With great thermal and chemical stabilities, spiro compounds with 9,9′-spirobifluorene core of inherent rigid structure have attracted great attention as organic functional materials.
Structurally, 9,9′-Spirobifluorene (SBF) can be considered as two fluorenes joined together at 9,9'-positions. 9,9'-Spirobifluorene has received considerable interest for organic electronics, featuring a sp3-hybridized carbon with two perpendicularly aligned π systems. The two fluorene units through a shared spiro-carbon are hence maintained in orthogonal planes.

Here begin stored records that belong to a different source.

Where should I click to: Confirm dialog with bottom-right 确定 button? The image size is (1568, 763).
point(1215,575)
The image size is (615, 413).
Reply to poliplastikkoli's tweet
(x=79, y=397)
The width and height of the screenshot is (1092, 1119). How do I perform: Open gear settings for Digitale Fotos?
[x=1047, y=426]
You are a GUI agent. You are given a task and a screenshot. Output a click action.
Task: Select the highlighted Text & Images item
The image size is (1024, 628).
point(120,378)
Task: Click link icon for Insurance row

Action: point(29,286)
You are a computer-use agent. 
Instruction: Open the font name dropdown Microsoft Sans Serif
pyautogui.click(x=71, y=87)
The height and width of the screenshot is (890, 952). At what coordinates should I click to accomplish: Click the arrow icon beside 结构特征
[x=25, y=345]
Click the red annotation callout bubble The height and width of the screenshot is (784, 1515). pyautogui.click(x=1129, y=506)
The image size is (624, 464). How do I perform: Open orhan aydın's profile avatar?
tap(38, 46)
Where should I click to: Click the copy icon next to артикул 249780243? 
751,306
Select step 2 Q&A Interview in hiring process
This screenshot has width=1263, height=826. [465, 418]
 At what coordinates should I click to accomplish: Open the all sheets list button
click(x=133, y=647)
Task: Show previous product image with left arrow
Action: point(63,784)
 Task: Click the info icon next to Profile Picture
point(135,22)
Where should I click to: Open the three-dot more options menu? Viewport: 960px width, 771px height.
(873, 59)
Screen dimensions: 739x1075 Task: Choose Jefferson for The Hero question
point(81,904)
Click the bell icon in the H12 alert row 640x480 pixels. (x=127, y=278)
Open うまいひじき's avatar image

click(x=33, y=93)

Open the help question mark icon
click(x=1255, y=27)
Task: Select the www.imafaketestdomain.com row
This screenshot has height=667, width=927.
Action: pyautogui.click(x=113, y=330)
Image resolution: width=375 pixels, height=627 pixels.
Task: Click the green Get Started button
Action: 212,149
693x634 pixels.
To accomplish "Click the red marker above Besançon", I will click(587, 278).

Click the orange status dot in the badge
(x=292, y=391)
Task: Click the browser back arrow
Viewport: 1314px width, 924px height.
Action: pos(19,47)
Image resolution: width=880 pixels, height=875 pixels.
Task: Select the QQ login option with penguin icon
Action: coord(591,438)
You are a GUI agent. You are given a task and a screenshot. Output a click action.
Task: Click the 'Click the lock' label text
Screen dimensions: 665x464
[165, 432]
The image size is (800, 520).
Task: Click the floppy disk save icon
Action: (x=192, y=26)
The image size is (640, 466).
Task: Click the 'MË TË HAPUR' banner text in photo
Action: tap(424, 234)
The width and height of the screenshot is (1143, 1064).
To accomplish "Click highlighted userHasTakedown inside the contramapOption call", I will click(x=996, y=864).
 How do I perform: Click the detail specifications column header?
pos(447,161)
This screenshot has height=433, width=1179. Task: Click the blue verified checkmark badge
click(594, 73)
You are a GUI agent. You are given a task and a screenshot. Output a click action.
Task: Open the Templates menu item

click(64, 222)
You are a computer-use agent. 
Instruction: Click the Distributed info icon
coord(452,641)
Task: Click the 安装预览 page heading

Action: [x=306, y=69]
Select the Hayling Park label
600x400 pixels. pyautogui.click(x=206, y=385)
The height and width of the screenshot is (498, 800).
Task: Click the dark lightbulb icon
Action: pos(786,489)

Spiro compounds with 9,9′-spirobifluorene core of inherent rigid structure thus have attracted great attention as organic functional materials for their specific physical properties, such as high glass transition temperatures, good solubility and their amorphous nature. The prominent spiro-structure can also very effectively suppresses excimer formation frequently observed in the solid state of many fluorescent dyes. Particularly, spirobifluorenes are known for their excellent thermal and chemical stabilities, high quantum efficiencies, as well as nondispersive ambipolar carrier transporting properties.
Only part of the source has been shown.